人々の暮らしを豊かにする目的のもと、時代の移り変わりとともに変わっていくニーズに応えるよう、各協同組合はそれぞれに発展を遂げてきました。

協同組合間の連携は1956 年に発足した日本協同組合連絡協議会(JJC)によって推進されてきましたが、全国・都道府県・地域各段階における協同組合間の連携をさらに促進するため、平成30年4月1日に「日本協同組合連携機構(JCA)」が発足されました。
日本協同組合連携機構(JCA)は「持続可能な地域のよりよいくらし・仕事づくり」を目的として、一般社団法人JC総研を核として再編して誕生した、日本の協同組合の連携機構です。

近年では東日本大震災の後、被災地への派遣や迅速な共済金の支払い、被災地復興支援などといった様々な取り組みにより、協同組合の存在が再評価されています。


  世界における協同組合

日本に限らず、協同組合は世界的にも発展しています。 協同組合に関わる組織や取り組みについてご紹介します。

国際協同組合同盟(ICA)

国際協同組合同盟(International Co-operative Alliance、ICA)は、1895年にロンドンで設立された世界の協同組合の連合組織です。
2018年4月時点では世界107カ国の308団体が加盟しており、組合員の総数は12億人を超える規模になります。

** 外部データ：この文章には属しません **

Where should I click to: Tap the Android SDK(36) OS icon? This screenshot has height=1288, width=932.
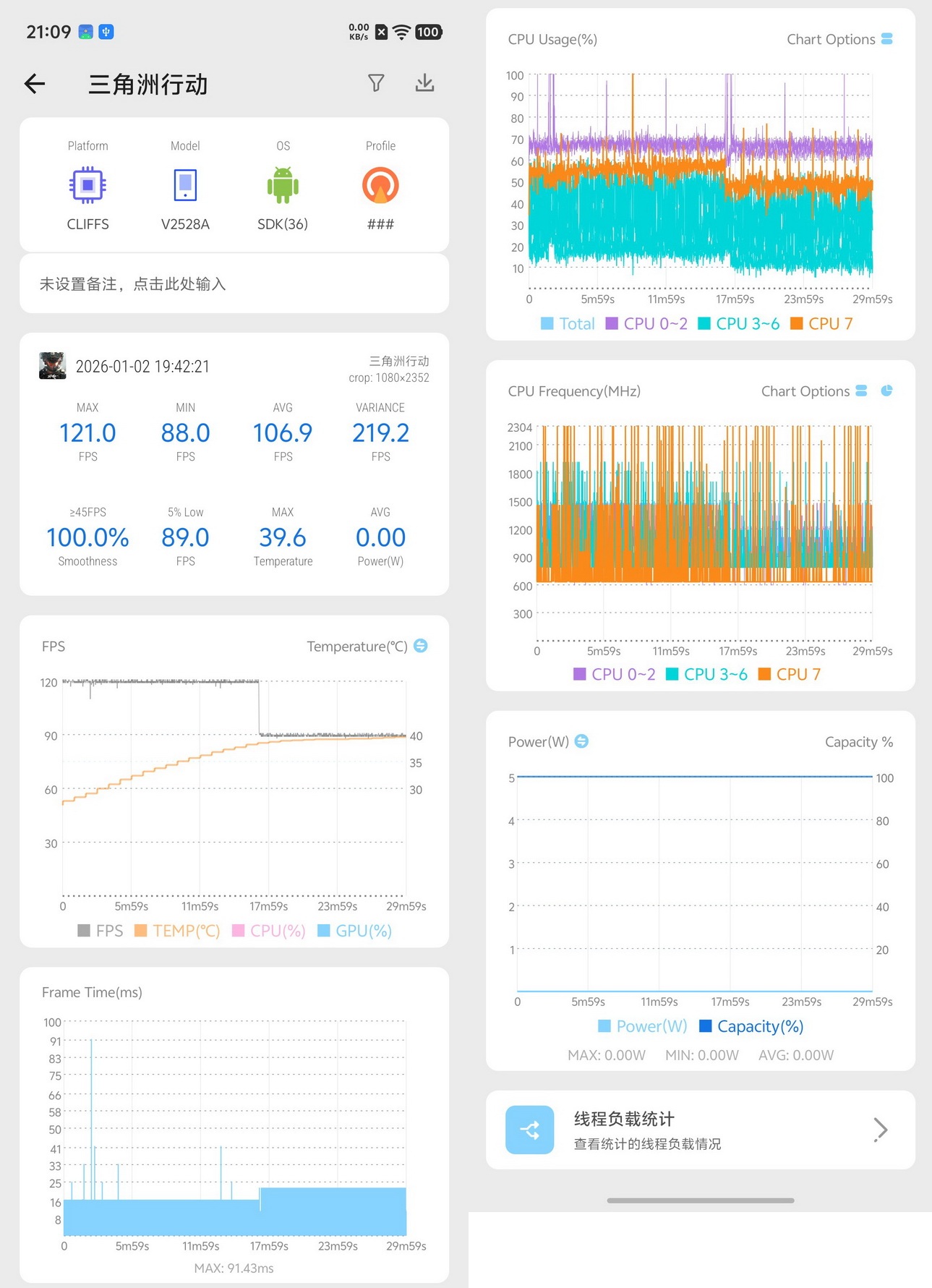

1995年の100周年記念大会では「協同組合のアイデンティティに関するICA声明」が採択されました。
これはいわば協同組合の教科書のようなもので、協同組合が活動する上での7つの原則が記されています。
この7つの原則は世界共通のもので、世界中の協同組合がICAの声明にのっとって運営・活動しています。


国際協同組合年(IYC)

国連では、共通の重要テーマについて世界全体が呼びかけに取り組む「国際年」を設けています。
2009年12月、国連は「2012年を国際協同組合年(International Year of Co-operatives、IYC)とする」と宣言しました。
このことは、協同組合が「様々な経済部門の生計に貢献できる社会的事業である」と評価された証です。
貧困の削減、雇用の創出、社会的統合などの社会経済開発への貢献が期待され、世界中の協同組合で様々な取り組みが行われました。

国際協同組合年におけるスローガンは「Co-operative enterprises build a better world(協同組合がよりよい社会を築きます)」です。


持続可能な開発目標(SDGs)

2015年9月、国連は「持続可能な開発のための2030アジェンダ」を採択し、2016年から2030年までの国際目標として「持続可能な開発目標(SDGs)」を策定しました。
持続可能な世界を実現するため、SDGsは17のゴール(目標)と169のターゲット(具体目標)から構成されています。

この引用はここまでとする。